Automated MR segmentation of skeletal muscle compartments (specifically the psoas and gluteus muscle compartments) using a nnU-Net architecture yielded state-of-the-art performance without requiring manual post-processing. Robust segmentation quality was demonstrated by low standard deviations in evaluation metrics derived from 20 randomly selected and manually annotated training datasets from the German National Cohort. Visual inspection of over 10,000 cases confirmed a low outlier rate. In this regard, our model outperformed prior methods, achieving a mean Dice Coefficient (DSC) ≥ 0.92 for both psoas and gluteus muscle compartments, compared to prior studies (e.g., Jung, M. et al., who reported DSC ≥ 0.91 for psoas, autochthonous and abdominal muscles). Previous studies have encountered limitations in accurately delineating skeletal muscle tissue potentially causing inaccurate quantification; for example, by including extra-muscular fat tissue around the spine, bone marrow, and parts of adjacent organs. In contrast, our approach employed standardized segmentation according to anatomical landmarks, improving consistency and minimizing oversegmentation. Given the model’s high confidence scores and manual validation, it can be directly applied to large-scale datasets, such as those in the German National Cohort.
This study confirms and extends results from earlier studies with smaller cohorts such as the KORA study [8]. The high spatial resolution of the MR data of the German National Cohort enabled automated 3D volumetric segmentation and detailed analysis of the spatial distribution of muscle mass along the cranio-caudal axis.
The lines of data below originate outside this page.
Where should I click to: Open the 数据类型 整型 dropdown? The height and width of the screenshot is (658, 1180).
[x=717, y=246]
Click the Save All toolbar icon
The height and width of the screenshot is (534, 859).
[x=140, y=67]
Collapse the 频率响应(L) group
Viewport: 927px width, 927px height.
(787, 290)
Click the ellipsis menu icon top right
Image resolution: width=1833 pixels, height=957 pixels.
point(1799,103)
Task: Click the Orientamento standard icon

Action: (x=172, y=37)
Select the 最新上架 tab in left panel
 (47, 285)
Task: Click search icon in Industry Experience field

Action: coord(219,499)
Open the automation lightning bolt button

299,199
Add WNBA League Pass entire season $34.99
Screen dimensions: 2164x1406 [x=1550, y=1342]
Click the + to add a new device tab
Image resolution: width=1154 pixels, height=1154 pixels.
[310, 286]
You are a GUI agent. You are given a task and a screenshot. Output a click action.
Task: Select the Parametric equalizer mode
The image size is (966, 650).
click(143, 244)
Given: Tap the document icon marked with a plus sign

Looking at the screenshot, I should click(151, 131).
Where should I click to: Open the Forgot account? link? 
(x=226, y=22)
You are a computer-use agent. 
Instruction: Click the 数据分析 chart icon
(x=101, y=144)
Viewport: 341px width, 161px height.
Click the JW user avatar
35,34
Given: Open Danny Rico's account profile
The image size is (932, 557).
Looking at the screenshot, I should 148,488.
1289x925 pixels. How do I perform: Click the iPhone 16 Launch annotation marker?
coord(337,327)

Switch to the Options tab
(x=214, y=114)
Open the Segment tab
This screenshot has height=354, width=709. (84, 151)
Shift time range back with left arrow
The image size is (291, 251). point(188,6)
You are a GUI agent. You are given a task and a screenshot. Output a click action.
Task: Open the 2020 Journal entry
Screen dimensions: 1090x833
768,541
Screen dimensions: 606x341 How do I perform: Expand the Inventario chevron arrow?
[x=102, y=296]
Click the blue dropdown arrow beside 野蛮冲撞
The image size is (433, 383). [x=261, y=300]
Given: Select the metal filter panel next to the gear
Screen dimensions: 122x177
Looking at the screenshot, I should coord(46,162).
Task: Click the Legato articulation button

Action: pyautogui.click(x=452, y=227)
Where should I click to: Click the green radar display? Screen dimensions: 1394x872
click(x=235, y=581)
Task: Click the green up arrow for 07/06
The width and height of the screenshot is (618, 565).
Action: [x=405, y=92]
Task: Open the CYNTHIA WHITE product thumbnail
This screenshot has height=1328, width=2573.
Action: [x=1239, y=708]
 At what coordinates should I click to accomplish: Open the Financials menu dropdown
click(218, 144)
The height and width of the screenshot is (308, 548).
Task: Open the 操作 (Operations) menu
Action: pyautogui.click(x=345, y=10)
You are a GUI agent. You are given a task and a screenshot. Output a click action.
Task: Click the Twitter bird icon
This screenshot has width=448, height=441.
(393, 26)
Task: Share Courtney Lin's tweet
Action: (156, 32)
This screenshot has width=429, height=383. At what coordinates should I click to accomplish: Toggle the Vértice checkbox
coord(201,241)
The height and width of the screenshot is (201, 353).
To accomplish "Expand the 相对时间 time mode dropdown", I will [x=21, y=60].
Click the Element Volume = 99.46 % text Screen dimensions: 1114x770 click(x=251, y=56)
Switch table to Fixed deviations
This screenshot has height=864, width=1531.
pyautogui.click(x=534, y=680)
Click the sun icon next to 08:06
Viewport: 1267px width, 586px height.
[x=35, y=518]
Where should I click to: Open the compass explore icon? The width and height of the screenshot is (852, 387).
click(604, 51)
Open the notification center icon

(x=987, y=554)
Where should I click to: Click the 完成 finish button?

The use of a consistent, high-quality imaging protocol and a uniform, large-scale dataset from the NAKO supports a nuanced understanding of how muscle mass varies with anthropometric traits, age, as well as gender.
This study has some limitations. First, only less than 5% of participants in the German National Cohort are non-Caucasians, which limits the generalizability of findings across ethnic groups. This is an important consideration given that skeletal muscle mass and distribution parameters can vary significantly across ethnic groups. For instance, studies have shown that individuals of Asian descent tend to have lower skeletal muscle mass compared to Caucasians, while African Americans often exhibit greater muscle mass and strength, which may affect the interpretation of normative values. Therefore, the normative values presented in this study primarily reflect a Central European/Caucasian population. Given the potential ethnic differences in muscle characteristics, caution is warranted when applying these values to non-Caucasian populations. In particular, the trained models for skeletal muscle mass and distribution may need to undergo transfer learning or re-training to account for the specific anatomical characteristics of Asian or African American populations. This will ensure that the models are generalizable and accurate when applied to diverse ethnic groups [18,19]. Second, this analysis did not include clinical variables associated with diseases (e.g., metabolic or laboratory parameters) or laboratory biomarkers; it was limited to anthropometric data and image-derived muscle mass. Also, absolute muscle CSA is inherently influenced by body size and height-related geometric scaling; therefore, normalized indices such as CSA/height2 may be preferable for cross-sectional comparisons across individuals of different stature, although this was not the primary focus of the present analysis. Third, due to the spatial resolution of 1.4 × 1.4 × 3 mm, partial volume effects at muscle boundaries may lead to underestimation of small muscle bundles, particularly in women and older individuals with reduced muscle mass, and may adversely affect Dice similarity metrics despite small absolute segmentation errors.
In conclusion, this study demonstrates that deep learning-based automated 3D segmentation of the psoas and gluteus muscle compartments enables fully automated and reliable quantification of skeletal muscle mass and distribution along the cranio-caudal axis from whole-body MRI. This method reveals new insights into the age-, gender-, and BMI-related distribution of skeletal muscle in a large, representative cohort.
In the future studies using 3D MRI from large cohorts will facilitate in-depth investigation of the associations between skeletal muscle mass and composition and cardiometabolic and musculoskeletal diseases, offering more clinically actionable perspectives.

Author Contributions

Conceptualization, L.S.K., F.B., B.Y. and F.S.; Methodology, L.S.K., M.W., S.P., F.B., B.Y. and F.S.; Software, L.S.K., M.W., S.P., M.F., T.K., B.Y. and F.S.; Validation, L.S.K., M.W., S.P., M.F., T.D.D., E.C., B.Y. and F.S.; Formal analysis, L.S.K., M.W., S.P., M.F., T.K., B.Y. and F.S.; Investigation, L.S.K., B.Y. and F.S.; Resources, L.S.K., F.B., K.N., B.Y. and F.S.; Data curation, L.S.K., M.W., T.D.D., B.Y. and F.S.; Writing—original draft, L.S.K., B.Y. and F.S.; Writing—review & editing, L.S.K., M.W., S.P., M.F., T.K., T.D.D., E.C., F.B., K.N., B.Y. and F.S.; Visualization, L.S.K., M.W., E.C., B.Y. and F.S.; Supervision, L.S.K., F.B., K.N., B.Y. and F.S.; Project administration, L.S.K., F.B., B.Y. and F.S.; Funding acquisition, L.S.K., F.B., K.N. and F.S. All authors have read and agreed to the published version of the manuscript.

Funding

This study is funded by the Deutsche Forschungsgemeinschaft (DFG, German Research Foundation)—4282 10203 (SPP 2177).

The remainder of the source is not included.